We’re building normalizers to transform schemas into each vendor’s accepted subset. Every hundred operations in our corpus surfaces another valid construct that some vendor rejects.

Authentication Header Normalization

Analysis of 4,138 OpenAPI specifications from the APIs Guru corpus revealed that only 39% properly declare security schemes. The remaining 61% use direct header parameters, creating challenges for generic clients and AI agents that need clean security boundaries.

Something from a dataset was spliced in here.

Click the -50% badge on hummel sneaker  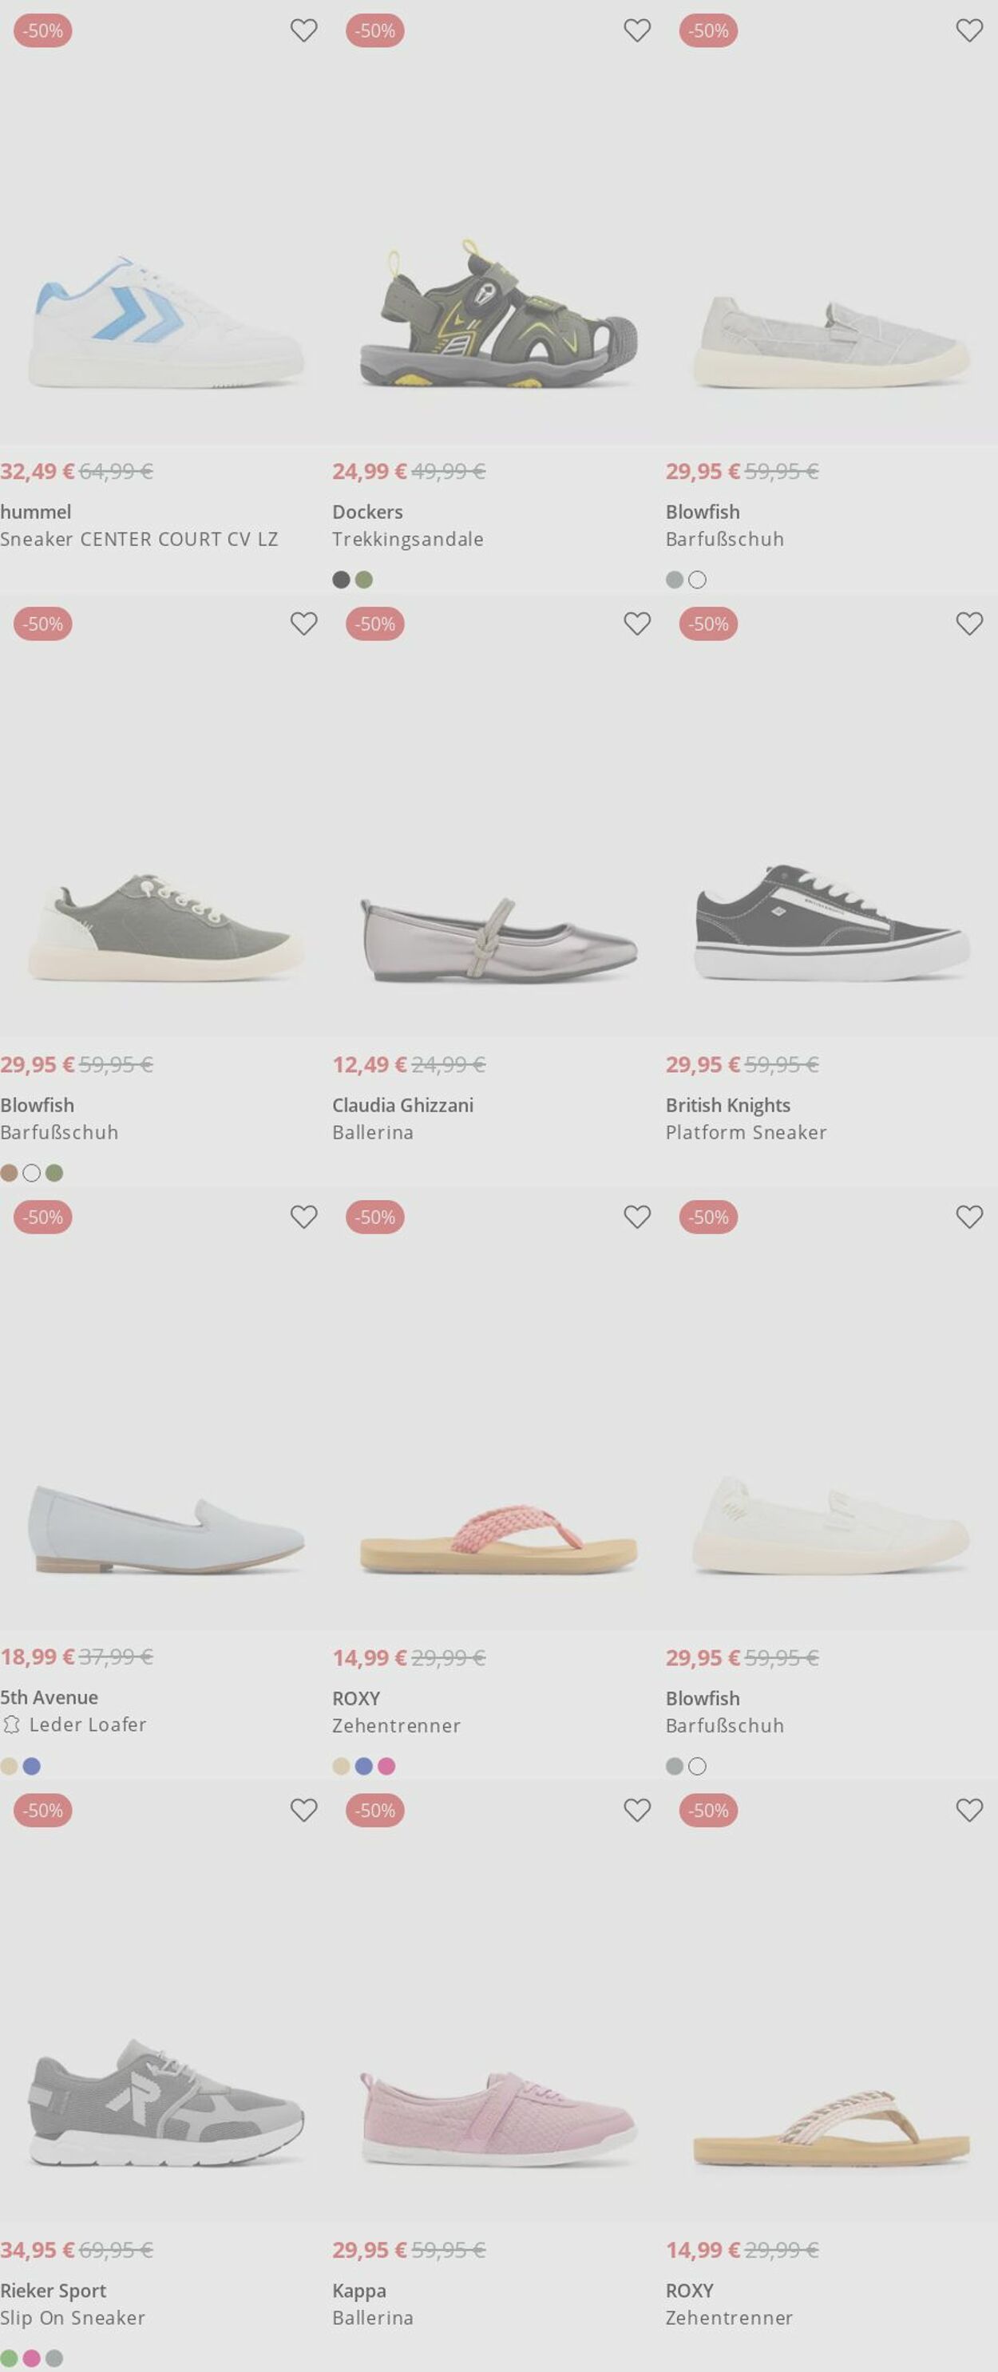click(x=42, y=30)
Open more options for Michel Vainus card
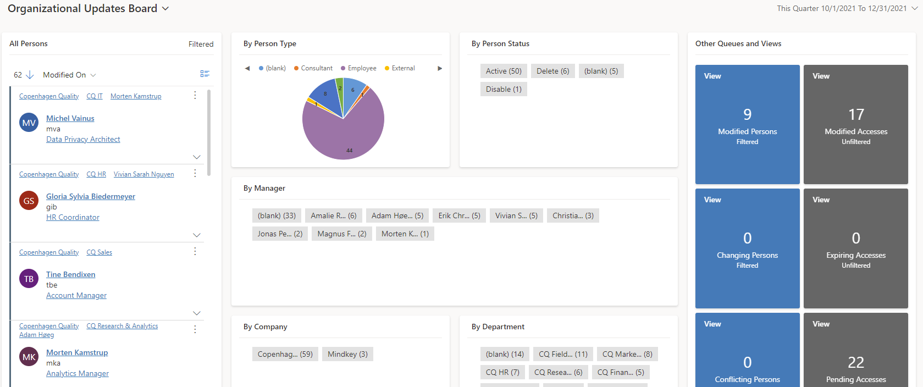 point(195,96)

Among APIs using direct auth headers, 62% use the generic Authorization header. Pattern analysis shows predictable distribution: 66% are Bearer tokens (detectable via “bearer”, “jwt”, or “token” in descriptions), 32% are OAuth 1.0 signatures, and only 3% are ambiguous. Description-based detection is sufficient.

The normalizer detects common auth headers—Authorization, X-Api-Key, Auth-Token, Access-Token, and variants—and converts them to proper security schemes. Type inference uses parameter descriptions. Merge strategies control how normalized schemes inject into operations: always, when-missing, or when-undeclared.